The symphony of life moves on but you keep looking back, clinging to a few bars of the melody, blocking your ears to the rest of the music, thereby producing disharmony and conflict between what life is offering you and what you are clinging to”
Anthony De Mello, The Way to Love
This book has had the biggest impact on me of any book I’ve read before or since. It is a relatively short book, but each short chapter packs a punch that really makes me question how we are living our lives, what we are chasing, and why.
De Mello suggests you can have your attachments, or you can have your happiness - the choice is yours, take it or leave it. While we remain attached to so many things we never attain happiness, we simply enjoy thrills and pleasures that give us respite from the perpetual suffering the attachments cause.

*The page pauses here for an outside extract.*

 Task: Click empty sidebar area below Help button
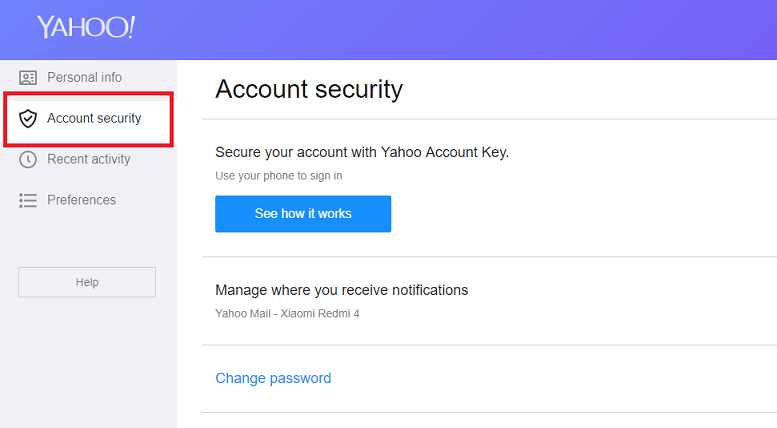[87, 360]
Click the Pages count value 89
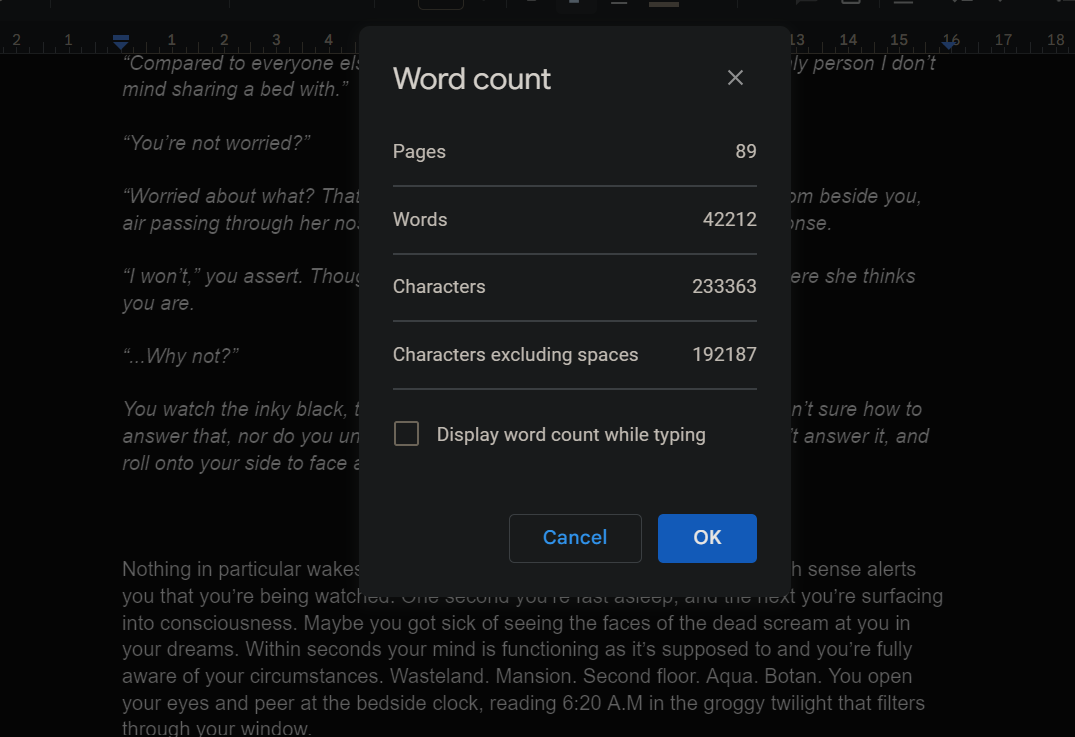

To be clear dropping attachments doesn’t mean renouncing everything, you can enjoy something without being attached to it.
When we think of attachments, we may think of something really obvious like a drug addiction, but De Mello suggests that we have many socially acceptable attachments that are making us suffer (as Benjamin points out in the video above) and that the programming and beliefs we live by don’t work - consider how many truly contented people you know within your own circles?
The antidote is continued awareness and paying attention to what is, not wanting yourself and others to change, but first, to see everything as it is, and then to observe it naturally change from that space of awareness, love, and acceptance. It is not about forcing change, it is about letting go of attachments.
3. Full Episode - Letting Go of Attachments with Benjamin Western - What is a Good Life? Ep. #15
Click here for Apple and Google.
4. This week’s Questions
What attachments of yours do you believe cause you the most suffering presently?
If you stopped trying to force yourself to change, do you trust how you might naturally evolve?
About Me
I am a Coach based in Berlin, via Dublin, Ireland. I left behind a 15-year career in Capital Markets after I became extremely curious around what life, myself, and existence are all about.
I create corporate programs for companies to foster greater psychological safety, trust and purpose (click here for reference). While I also work with high-performing, individual clients who have hit their material goals and are trying to understand what comes after performance.
If you would like to work with me, or you simply want to get in touch, here’s my email and LinkedIn.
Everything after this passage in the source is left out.